--- START OF SELECTED PASSAGE ---
Euro 1996 was England's greatest recent success - can they recreate it next summer? (Bongarts)

Joe Hart was nine years old during Euro ’96. Gary Cahill was 10 and a half. For that generation of English players and fans, born in the second half of the 1980s, too young for Italia ’90, it was the formative summer of football experience.

So it was no surprise when, speaking after England’s 1-0 win over Slovenia at Wembley on Thursday night, both Hart and Cahill brought it up unprompted as their model for what they want to do in Russia next summer.

Hart said that he “really enjoyed the good memories” of that summer, more than 21 years ago. “That was an amazing feeling,” he said, “and I would love to give that to the fans.”

Cahill is slightly older than Hart but he has his own similar memories of when England reached the semi-finals, losing to Germany on penalties. “I think to go into the latter stages [in Russia] would be looked on a success,” he said. “We saw when reached the semis in 1996. I remember that as a boy and that felt massive,” he said. “And yet we didn’t win. It shows that the latter stages would be important, but very hard.”
--- END OF SELECTED PASSAGE ---
--- START OF INFORMATION GIVEN ---
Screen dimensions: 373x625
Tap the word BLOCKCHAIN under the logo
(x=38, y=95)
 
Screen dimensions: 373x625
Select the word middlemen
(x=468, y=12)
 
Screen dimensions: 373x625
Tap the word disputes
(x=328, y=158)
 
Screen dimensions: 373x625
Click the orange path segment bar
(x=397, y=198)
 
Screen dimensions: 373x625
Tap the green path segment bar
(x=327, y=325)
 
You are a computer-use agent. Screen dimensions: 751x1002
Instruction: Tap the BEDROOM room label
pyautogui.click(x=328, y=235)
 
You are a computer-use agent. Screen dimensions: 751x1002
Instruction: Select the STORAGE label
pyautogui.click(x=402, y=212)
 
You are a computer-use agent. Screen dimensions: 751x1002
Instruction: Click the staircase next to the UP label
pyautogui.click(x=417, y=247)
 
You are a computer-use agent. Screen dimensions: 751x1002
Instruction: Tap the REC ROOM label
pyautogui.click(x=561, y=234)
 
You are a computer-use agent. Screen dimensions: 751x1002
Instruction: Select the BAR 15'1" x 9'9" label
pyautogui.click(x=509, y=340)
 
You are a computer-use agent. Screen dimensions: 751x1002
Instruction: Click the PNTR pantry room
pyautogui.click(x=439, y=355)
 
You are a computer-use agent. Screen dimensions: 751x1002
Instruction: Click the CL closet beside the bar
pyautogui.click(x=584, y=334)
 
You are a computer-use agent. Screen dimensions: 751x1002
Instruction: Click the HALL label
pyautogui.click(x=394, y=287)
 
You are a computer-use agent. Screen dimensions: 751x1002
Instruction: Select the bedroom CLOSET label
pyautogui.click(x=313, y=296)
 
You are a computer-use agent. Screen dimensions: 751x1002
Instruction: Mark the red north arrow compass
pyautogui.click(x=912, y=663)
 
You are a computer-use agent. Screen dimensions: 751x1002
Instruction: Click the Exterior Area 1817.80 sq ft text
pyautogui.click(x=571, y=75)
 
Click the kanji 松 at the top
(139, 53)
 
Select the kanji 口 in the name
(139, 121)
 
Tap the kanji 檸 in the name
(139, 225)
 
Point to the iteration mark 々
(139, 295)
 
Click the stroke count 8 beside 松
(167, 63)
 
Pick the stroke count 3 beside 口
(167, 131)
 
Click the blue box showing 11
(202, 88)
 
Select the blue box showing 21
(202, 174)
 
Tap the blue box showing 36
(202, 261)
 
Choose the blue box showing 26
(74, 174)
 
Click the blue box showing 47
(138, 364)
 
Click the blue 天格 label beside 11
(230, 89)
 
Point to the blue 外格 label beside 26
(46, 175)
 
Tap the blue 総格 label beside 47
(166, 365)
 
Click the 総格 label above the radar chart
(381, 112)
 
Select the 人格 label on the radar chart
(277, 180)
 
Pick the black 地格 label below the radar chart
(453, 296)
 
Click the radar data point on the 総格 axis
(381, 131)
--- END OF INFORMATION GIVEN ---
* **PROBLEM 1**
Please replace "Wembley" with "the national stadium" in the England football article, starting with "Joe Hart was" and going on through "Russia next summer.".
* **PROBLEM 2**
In the England football article, what was the score of England's win over Slovenia?
* **PROBLEM 3**
Do these statements agree with the England football article? (a) Joe Hart was nine years old during Euro '96. (b) England beat Germany in the 1996 semi-finals. (c) Cahill is younger than Hart.

* **TASK OUTPUT 1**
Joe Hart was nine years old during Euro ’96. Gary Cahill was 10 and a half. For that generation of English players and fans, born in the second half of the 1980s, too young for Italia ’90, it was the formative summer of football experience.

So it was no surprise when, speaking after England’s 1-0 win over Slovenia at the national stadium on Thursday night, both Hart and Cahill brought it up unprompted as their model for what they want to do in Russia next summer.

* **TASK OUTPUT 2**
1-0

* **TASK OUTPUT 3**
(a) Yes: "Joe Hart was nine years old during Euro ’96."
(b) No: "losing to Germany on penalties"
(c) No: "Cahill is slightly older than Hart"